EXERCISE DIRECTIONS - Please copy the records below word for word, from their first line through the line containing "click(1152, 9)", both ends included.

--- Start of SUPPLIED INFORMATION ---

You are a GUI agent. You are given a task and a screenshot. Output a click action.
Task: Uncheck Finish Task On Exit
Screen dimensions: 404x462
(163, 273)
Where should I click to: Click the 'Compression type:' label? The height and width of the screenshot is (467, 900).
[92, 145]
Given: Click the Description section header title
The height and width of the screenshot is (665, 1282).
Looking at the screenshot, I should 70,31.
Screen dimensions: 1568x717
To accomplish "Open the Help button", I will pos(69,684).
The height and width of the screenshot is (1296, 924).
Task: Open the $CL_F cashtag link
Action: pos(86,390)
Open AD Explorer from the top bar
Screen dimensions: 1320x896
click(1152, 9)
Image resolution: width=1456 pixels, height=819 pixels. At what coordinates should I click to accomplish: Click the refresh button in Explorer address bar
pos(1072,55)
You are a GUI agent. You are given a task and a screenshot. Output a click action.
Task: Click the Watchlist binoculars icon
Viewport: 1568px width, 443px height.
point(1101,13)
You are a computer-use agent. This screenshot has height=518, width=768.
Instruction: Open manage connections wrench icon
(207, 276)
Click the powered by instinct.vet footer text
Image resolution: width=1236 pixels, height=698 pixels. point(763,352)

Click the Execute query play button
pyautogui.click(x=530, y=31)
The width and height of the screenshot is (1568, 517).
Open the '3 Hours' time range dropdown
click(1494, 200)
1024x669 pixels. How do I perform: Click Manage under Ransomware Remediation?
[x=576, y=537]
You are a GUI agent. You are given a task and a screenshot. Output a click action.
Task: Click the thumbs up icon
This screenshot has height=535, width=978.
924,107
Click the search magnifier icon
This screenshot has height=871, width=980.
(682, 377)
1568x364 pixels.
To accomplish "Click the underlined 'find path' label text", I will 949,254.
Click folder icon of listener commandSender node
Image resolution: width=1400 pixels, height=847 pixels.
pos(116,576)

--- End of SUPPLIED INFORMATION ---

FINISHED TASK -
You are a GUI agent. You are given a task and a screenshot. Output a click action.
Task: Uncheck Finish Task On Exit
Screen dimensions: 404x462
(163, 273)
Where should I click to: Click the 'Compression type:' label? The height and width of the screenshot is (467, 900).
[92, 145]
Given: Click the Description section header title
The height and width of the screenshot is (665, 1282).
Looking at the screenshot, I should 70,31.
Screen dimensions: 1568x717
To accomplish "Open the Help button", I will pos(69,684).
The height and width of the screenshot is (1296, 924).
Task: Open the $CL_F cashtag link
Action: pos(86,390)
Open AD Explorer from the top bar
Screen dimensions: 1320x896
click(1152, 9)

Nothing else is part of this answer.